====== Dataset records ======

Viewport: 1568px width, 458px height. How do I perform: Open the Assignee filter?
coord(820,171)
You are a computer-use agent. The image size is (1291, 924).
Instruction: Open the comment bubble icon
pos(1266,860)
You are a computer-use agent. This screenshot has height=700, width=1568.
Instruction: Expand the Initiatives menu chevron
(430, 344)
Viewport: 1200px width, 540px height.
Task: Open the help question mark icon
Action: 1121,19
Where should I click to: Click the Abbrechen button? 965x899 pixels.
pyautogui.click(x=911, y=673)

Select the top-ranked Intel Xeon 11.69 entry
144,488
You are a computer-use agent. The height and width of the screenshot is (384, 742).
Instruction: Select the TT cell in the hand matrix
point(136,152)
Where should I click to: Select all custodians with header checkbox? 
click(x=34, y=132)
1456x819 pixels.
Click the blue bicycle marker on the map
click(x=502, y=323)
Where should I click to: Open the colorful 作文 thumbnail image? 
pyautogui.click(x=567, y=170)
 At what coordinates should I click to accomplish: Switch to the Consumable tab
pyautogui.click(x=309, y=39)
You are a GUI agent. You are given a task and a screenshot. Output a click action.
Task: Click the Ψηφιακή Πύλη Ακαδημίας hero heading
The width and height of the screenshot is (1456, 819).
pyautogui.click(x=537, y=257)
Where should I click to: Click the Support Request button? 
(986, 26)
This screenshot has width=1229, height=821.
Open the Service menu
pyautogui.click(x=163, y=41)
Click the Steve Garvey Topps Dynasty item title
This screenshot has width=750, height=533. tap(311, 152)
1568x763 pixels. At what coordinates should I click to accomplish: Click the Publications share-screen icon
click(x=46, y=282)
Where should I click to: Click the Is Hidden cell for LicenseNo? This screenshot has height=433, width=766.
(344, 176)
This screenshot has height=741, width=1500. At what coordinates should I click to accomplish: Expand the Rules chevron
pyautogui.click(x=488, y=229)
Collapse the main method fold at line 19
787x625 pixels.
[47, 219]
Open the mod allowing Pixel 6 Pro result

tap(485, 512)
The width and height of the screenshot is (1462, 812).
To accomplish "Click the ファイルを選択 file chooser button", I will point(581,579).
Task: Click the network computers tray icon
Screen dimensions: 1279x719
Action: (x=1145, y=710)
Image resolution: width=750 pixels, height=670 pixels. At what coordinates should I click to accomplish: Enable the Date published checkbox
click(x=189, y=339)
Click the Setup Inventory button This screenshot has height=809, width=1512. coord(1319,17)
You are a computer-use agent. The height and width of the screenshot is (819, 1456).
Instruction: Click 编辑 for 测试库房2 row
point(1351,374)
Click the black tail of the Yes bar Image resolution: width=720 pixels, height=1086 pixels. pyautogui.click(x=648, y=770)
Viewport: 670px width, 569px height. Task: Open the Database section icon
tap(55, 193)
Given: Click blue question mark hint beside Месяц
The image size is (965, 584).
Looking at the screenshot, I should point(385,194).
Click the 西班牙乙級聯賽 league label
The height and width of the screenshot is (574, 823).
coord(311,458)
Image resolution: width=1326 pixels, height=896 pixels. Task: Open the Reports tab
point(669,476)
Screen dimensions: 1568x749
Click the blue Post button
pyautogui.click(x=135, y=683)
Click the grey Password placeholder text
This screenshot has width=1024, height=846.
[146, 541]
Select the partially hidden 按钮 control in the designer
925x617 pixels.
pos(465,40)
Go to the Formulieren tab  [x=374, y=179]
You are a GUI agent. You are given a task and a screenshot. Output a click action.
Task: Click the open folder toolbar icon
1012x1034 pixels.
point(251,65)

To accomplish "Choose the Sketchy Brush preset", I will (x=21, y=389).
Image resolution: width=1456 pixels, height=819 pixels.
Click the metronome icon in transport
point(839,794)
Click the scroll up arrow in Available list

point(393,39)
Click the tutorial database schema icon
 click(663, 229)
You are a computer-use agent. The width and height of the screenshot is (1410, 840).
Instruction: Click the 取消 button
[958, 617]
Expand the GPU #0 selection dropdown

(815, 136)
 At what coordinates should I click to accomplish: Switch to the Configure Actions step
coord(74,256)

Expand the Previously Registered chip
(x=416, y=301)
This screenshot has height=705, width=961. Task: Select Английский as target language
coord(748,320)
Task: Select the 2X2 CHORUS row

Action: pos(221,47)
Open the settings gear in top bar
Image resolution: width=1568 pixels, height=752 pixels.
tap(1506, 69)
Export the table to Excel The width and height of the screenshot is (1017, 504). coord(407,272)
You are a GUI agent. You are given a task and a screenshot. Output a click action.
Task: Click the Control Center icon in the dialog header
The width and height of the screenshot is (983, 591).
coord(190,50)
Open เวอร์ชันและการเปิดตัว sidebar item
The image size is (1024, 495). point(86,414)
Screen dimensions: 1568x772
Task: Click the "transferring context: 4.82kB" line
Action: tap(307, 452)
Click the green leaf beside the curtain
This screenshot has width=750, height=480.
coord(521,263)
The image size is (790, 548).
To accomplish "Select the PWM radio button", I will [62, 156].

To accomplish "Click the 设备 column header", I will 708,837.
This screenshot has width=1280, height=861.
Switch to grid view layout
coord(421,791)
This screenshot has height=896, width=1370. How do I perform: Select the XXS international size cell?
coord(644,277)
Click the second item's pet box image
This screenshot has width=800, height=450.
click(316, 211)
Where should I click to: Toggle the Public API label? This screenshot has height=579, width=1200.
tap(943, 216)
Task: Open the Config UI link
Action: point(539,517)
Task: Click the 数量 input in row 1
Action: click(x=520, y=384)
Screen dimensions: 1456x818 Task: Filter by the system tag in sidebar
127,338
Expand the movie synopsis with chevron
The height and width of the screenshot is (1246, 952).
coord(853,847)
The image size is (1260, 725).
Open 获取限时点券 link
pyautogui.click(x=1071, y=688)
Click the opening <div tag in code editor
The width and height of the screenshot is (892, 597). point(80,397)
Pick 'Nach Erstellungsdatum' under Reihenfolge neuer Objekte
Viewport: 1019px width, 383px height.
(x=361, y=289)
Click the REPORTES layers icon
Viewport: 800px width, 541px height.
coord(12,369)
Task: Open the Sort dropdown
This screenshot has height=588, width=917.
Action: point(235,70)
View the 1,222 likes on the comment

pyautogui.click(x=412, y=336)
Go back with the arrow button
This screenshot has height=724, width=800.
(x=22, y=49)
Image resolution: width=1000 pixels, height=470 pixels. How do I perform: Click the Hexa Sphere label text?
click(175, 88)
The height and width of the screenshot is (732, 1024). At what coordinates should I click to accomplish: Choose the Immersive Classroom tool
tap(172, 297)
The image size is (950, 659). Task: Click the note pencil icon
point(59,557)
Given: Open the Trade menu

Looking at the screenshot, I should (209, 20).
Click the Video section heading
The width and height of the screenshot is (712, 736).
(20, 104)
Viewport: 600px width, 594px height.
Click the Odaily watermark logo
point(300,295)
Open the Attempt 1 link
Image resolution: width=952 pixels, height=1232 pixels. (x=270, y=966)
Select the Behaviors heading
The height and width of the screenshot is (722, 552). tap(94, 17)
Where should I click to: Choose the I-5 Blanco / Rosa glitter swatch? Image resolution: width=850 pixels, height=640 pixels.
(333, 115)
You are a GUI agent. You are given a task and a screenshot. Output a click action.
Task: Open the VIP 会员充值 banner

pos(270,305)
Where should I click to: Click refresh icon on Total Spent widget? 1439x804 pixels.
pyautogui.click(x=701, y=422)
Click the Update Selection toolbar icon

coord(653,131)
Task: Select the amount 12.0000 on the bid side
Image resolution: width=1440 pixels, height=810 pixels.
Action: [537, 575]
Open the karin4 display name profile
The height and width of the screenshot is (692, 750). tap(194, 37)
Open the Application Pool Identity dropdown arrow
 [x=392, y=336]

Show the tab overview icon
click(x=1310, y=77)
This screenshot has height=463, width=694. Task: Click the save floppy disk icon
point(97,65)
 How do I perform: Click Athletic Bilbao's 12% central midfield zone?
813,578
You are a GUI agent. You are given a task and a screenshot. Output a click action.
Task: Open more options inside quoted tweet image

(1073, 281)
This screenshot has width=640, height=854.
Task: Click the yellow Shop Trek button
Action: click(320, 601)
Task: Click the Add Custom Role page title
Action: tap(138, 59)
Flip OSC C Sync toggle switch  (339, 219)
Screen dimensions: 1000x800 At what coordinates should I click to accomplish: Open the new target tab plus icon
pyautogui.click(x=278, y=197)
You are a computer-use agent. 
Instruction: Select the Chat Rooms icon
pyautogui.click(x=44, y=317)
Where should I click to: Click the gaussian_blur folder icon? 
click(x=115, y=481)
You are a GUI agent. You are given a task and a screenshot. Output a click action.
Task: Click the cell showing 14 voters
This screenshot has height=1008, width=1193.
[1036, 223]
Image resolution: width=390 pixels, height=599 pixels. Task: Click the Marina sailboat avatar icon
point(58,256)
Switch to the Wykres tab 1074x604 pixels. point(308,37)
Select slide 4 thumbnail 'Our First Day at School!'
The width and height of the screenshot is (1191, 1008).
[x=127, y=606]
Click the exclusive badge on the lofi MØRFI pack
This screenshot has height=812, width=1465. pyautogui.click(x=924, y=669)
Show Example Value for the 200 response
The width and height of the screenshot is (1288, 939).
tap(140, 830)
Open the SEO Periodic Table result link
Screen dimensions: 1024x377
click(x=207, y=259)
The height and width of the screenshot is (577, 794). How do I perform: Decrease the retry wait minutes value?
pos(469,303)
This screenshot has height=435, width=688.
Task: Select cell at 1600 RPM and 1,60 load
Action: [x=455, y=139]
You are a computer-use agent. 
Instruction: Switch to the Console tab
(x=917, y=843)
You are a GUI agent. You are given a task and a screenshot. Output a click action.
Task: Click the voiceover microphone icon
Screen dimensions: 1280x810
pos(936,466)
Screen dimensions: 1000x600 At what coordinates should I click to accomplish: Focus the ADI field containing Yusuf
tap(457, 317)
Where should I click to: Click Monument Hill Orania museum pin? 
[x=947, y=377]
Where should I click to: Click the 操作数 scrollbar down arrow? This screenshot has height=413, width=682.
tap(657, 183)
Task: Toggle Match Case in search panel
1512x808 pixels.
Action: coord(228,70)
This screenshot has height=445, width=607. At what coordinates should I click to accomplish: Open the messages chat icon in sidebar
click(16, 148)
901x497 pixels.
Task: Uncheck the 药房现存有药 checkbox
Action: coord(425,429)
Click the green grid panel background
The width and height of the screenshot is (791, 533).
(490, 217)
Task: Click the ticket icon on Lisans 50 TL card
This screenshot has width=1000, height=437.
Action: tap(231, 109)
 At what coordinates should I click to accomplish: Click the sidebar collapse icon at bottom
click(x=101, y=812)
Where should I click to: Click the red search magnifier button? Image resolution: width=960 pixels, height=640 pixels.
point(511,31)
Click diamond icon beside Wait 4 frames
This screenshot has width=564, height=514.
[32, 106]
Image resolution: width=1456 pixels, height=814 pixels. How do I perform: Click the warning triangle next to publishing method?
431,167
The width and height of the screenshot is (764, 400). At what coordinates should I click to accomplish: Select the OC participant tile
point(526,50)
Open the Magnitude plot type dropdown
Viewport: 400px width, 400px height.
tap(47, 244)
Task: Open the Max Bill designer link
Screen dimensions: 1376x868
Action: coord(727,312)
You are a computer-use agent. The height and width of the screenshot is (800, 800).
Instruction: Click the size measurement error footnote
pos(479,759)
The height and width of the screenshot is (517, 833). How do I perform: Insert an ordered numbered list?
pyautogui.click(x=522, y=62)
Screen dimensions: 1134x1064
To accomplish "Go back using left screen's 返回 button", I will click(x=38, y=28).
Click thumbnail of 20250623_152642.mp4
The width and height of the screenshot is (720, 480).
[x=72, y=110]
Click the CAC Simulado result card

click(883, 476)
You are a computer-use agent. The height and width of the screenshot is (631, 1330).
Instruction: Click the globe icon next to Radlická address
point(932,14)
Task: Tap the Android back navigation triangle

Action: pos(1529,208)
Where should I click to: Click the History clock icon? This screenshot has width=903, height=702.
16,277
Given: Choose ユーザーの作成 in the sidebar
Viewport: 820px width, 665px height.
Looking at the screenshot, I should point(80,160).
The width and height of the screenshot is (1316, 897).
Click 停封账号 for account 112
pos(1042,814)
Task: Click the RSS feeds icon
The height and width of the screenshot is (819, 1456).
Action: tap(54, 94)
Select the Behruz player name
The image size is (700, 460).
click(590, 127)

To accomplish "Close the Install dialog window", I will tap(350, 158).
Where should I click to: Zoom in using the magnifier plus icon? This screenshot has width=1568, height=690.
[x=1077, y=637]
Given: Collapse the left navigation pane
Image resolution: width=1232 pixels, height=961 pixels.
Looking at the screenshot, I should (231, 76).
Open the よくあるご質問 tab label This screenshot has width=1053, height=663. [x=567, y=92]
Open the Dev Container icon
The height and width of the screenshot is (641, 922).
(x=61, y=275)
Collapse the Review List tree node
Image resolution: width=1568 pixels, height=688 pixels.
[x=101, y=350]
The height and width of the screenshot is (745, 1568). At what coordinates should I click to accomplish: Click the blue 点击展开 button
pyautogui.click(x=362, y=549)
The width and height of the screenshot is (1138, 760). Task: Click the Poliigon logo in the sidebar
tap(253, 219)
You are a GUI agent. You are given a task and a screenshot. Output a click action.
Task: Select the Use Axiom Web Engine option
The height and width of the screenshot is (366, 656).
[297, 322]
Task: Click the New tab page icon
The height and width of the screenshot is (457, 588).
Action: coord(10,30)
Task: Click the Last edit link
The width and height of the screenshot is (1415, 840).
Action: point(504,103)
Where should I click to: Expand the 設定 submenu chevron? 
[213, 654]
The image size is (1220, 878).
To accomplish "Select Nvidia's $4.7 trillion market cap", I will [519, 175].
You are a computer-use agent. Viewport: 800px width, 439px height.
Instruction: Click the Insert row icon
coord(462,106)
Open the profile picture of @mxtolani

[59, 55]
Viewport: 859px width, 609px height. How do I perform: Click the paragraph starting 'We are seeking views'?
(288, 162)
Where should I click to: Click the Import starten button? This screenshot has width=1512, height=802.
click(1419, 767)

======

What do you get when you reproduce the rows above verbatim, starting at the line containing "This screenshot has height=705, width=961." and ending at the line containing "click(316, 211)"?

• Answer to this problem:
This screenshot has height=705, width=961. Task: Select Английский as target language
coord(748,320)
Task: Select the 2X2 CHORUS row

Action: pos(221,47)
Open the settings gear in top bar
Image resolution: width=1568 pixels, height=752 pixels.
tap(1506, 69)
Export the table to Excel The width and height of the screenshot is (1017, 504). coord(407,272)
You are a GUI agent. You are given a task and a screenshot. Output a click action.
Task: Click the Control Center icon in the dialog header
The width and height of the screenshot is (983, 591).
coord(190,50)
Open เวอร์ชันและการเปิดตัว sidebar item
The image size is (1024, 495). point(86,414)
Screen dimensions: 1568x772
Task: Click the "transferring context: 4.82kB" line
Action: tap(307, 452)
Click the green leaf beside the curtain
This screenshot has width=750, height=480.
coord(521,263)
The image size is (790, 548).
To accomplish "Select the PWM radio button", I will [62, 156].

To accomplish "Click the 设备 column header", I will 708,837.
This screenshot has width=1280, height=861.
Switch to grid view layout
coord(421,791)
This screenshot has height=896, width=1370. How do I perform: Select the XXS international size cell?
coord(644,277)
Click the second item's pet box image
This screenshot has width=800, height=450.
click(316, 211)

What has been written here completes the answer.